On a breezy evening in mid-April a committee boasting some of Jamaica’s most venerable citizens convened an open-air meeting under the auspices of the department of government at the University of the West Indies. After almost a year and a half of sifting through charts and listening to old vinyl recordings, the committee co-chairmen, which included the president of Jamaica’s National Gallery and a former finance minister, presented to several hundred members of the public their list of the top one hundred Jamaican songs. Pandemonium ensued.
Audience members objected to the choice for number one song, “One Love,” Bob Marley’s sweet paean to togetherness, as being too saccharine. People jammed the open microphone to point out the under-representation of female artists. Others testily questioned why so few of the chosen top songs reflected reggae’s subversive, anti-establishment politics. Several people demanded a more transparent process. But the most passionate complaint from the crowd—which included members of the media, faculty in the university’s department of reggae studies, music industry figures, and ordinary music fans—was voiced over and over again from younger members of the audience: Where on this top one hundred list were the dancehall songs?

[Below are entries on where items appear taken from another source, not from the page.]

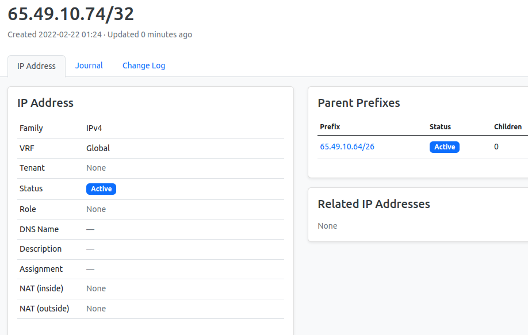Switch to the Change Log tab

click(143, 66)
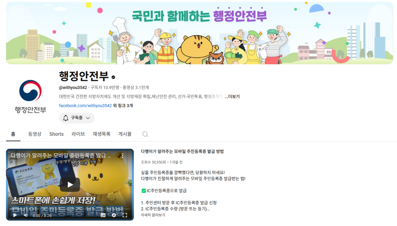Play the video using bottom-left play control
This screenshot has height=226, width=397.
tap(15, 215)
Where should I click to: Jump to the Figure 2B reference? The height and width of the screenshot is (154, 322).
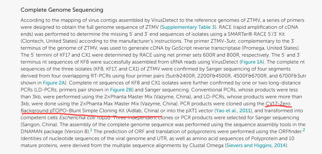(121, 89)
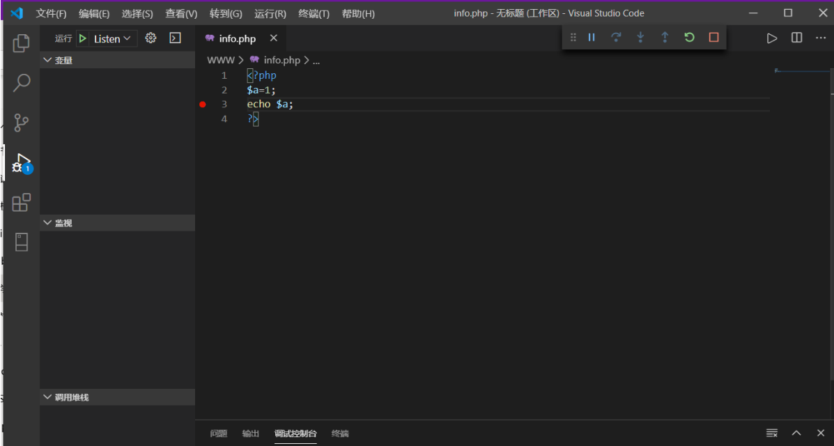Open the 运行(R) menu
This screenshot has height=446, width=834.
click(x=270, y=13)
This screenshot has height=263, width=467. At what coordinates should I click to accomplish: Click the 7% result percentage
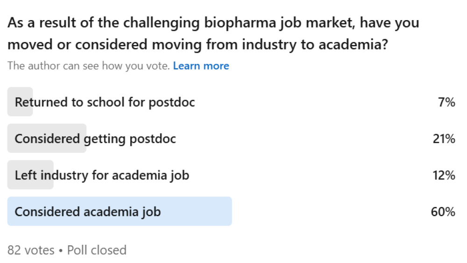(x=446, y=102)
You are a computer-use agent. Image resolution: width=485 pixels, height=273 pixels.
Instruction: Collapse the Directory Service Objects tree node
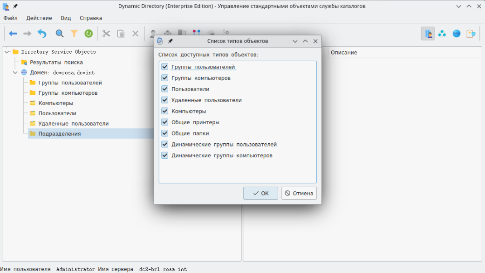pos(7,52)
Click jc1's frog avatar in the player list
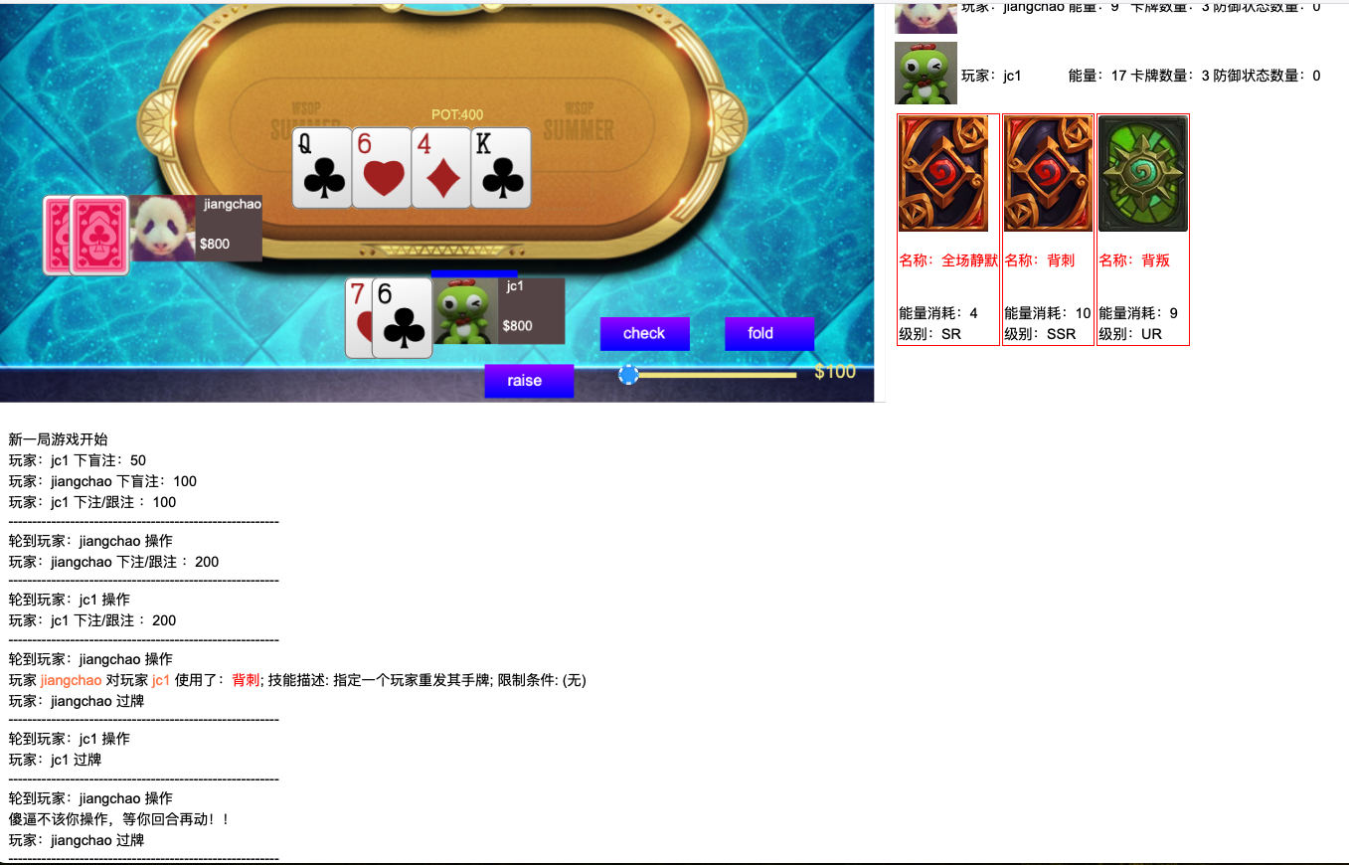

Dancehall is a beat-heavy, lyrically-dense, energetic, and synthesizer-driven music that has much in common with American hip-hop. It evolved in the early nineteen nineties out of the classic reggae of Bob Marley and Jimmy Cliff—the often feel-good, reefer-party music championing the Rastafarian visions of social justice and pan-African celebration, which had powered Jamaica to worldwide recognition in the nineteen seventies and had catapulted Jamaican musicians into the far reaches of global iconography.